Hack the Marine Corps kicked off with a live hacking event in Las Vegas, NV. on August 12, 2018 during DEF CON 26. During the event, expert security researchers were shoulder-to-shoulder with the Marines from MARFORCYBER. Hackers filed 75 unique valid security vulnerability reports during the event and were initially awarded over $80,000 for helping further secure the MCEN, the Marine Corps’ portion of the DoD Information Network (DoDIN). Photos of the event can be found here.

“Hack the Marine Corps was an incredibly valuable experience. When you bring together this level of talent from the ethical hacker community and our Marines we can accomplish a great deal. What we learn from this program assists the Marine Corps in improving our warfighting platform. Our cyber team of Marines demonstrated tremendous efficiency and discipline, and the hacker community provided critical, diverse perspectives.

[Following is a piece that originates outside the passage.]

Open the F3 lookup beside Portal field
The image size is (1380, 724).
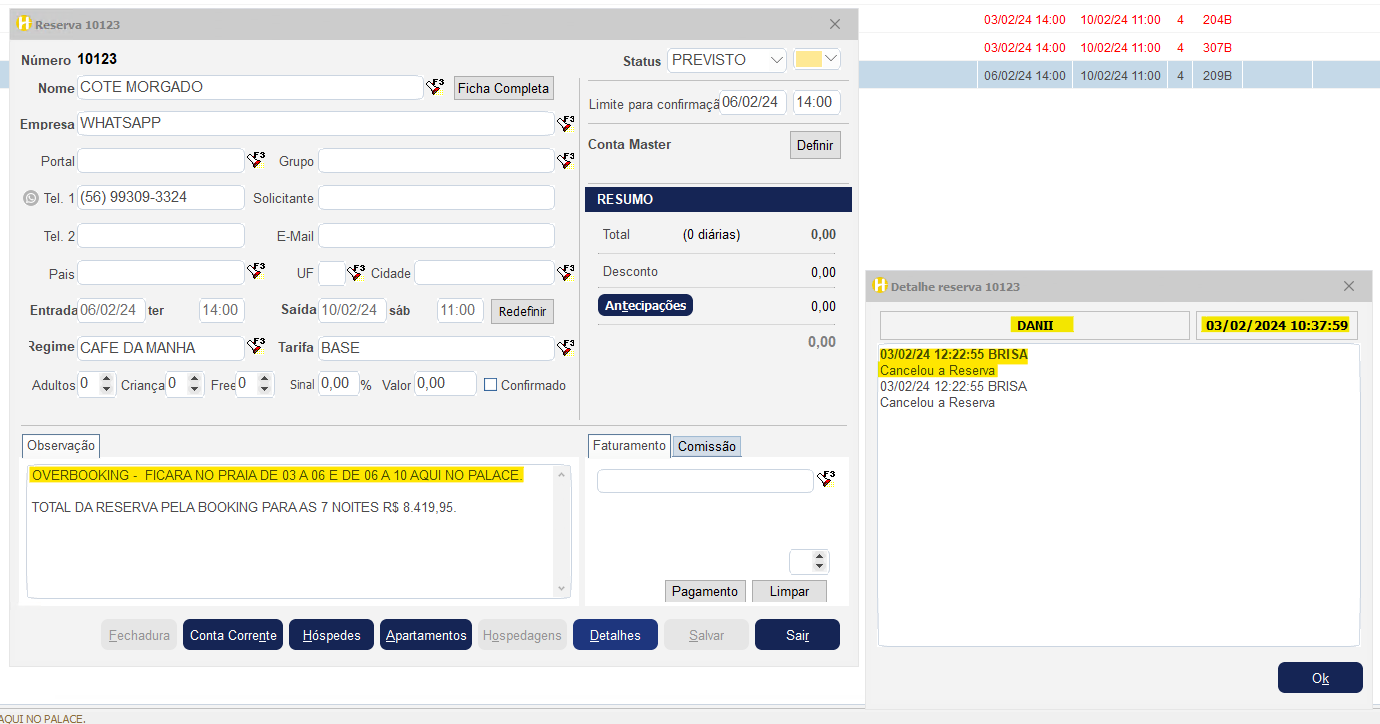click(256, 160)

The tremendous effort from all of the talented men and women who participated in the program makes us more combat ready and minimizes future vulnerabilities,” said Major General Matthew Glavy, Commander, U.S. Marine Corps Forces Cyberspace Command.

“It was great having the opportunity to work side-by-side with the Marines to help secure their assets,” said Tanner Emek, one of the participating hackers. “These are my favorite types of programs to be a part of, because they allow me to have a massive impact on systems critical to national security.”

Hack the Marine Corps is part of the Hack the Pentagon crowd-sourced security initiative with the DoD’s Defense Digital Service (DDS) and HackerOne. HackerOne was hand selected by the DoD to run the first Hack the Pentagon program in 2016, and more than 800 valid vulnerabilities have been reported through the Hack the Pentagon bug bounty program on public-facing assets.

The hacking does not end when the challenge concludes. Any hackers who become aware of vulnerabilities in any DoD assets can safely disclose them to the DoD through its ongoing vulnerability disclosure program (VDP) with HackerOne. The Defense Department launched its VDP in 2016 as part of Hack the Pentagon to provide a legal avenue for security researchers to find and disclose vulnerabilities in any DoD public-facing systems. More than 5,000 valid vulnerabilities have been reported in government systems through the vulnerability disclosure program since its launch.

Defense Digital Service

The Defense Digital Service is a team of top tech talent on a tour of duty at the Pentagon to improve technology across the Department. DDS applies industry best practices to high-impact national security missions and tackles some of DoD’s most complex IT challenges. Projects include reforming digital services that provide military families access to critical benefits, developing drone detection technologies, hunting adversaries on DoD networks, and redesigning training for cyber soldiers. DDS is an agency team of the U.S. Digital Service. The DDS Director reports directly to the Secretary of Defense.